Integrating machine learning into this system has brought significant improvements in reliability and quality metrics across different network conditions. One example is the model’s capacity to predict congestion under low-bandwidth scenarios. This ability enables real-time optimization, preventing issues like video freezing or dropped connections. The model also detects and makes adjustments for random packet loss, bolstering network resilience.

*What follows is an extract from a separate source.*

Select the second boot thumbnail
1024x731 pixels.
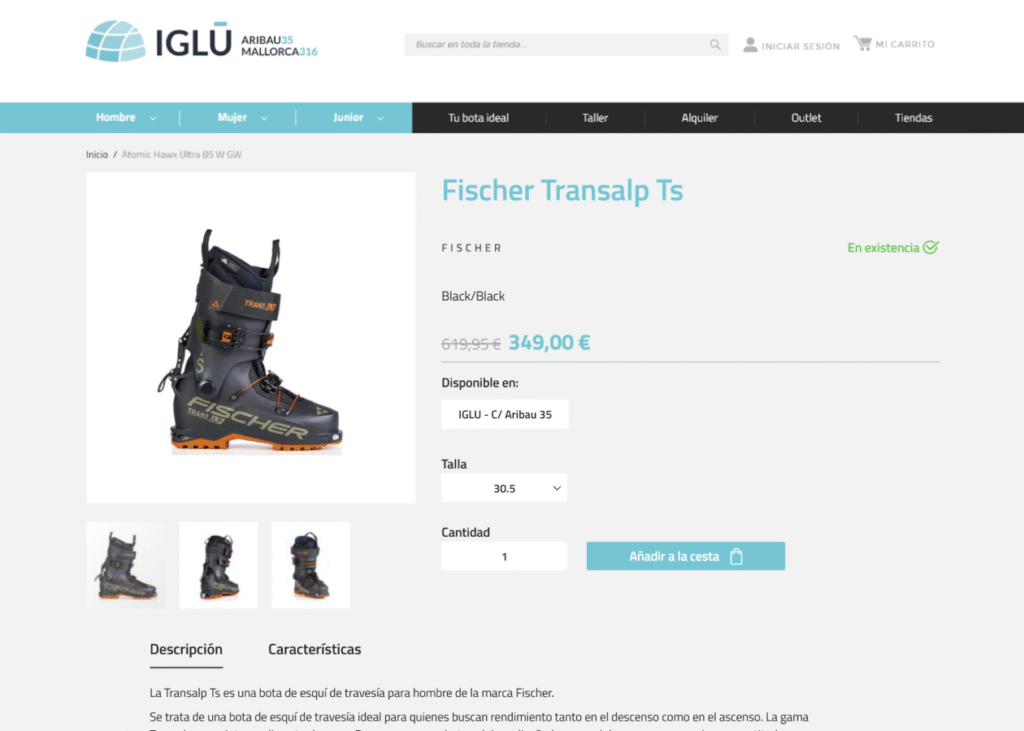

Further improvements have been seen in user experience, in part, due to a reduction in connection drop rates. Video quality has also improved, with a noteworthy decrease in the frequency of video freezing. These enhancements signify the advantage of machine learning over traditional hand-tuned rules, particularly when it comes to monitoring, targeting, and updating network conditions swiftly and efficiently.
In conclusion, Meta has made significant strides in addressing the challenges of bandwidth estimation and congestion control within real-time communication applications. The ML-based approach, using time series data and offline parameter tuning, has shown substantial improvements in reliability, quality, and user engagement metrics across a range of network conditions. However, the success of this solution heavily lies on the quality of data used and its accurate labelling, underscoring the vital role of accurate training data for much-enhanced results. This ground-breaking solution points to a future in which Machine Learning may be used to effectively and efficiently address a diverse range of network challenges.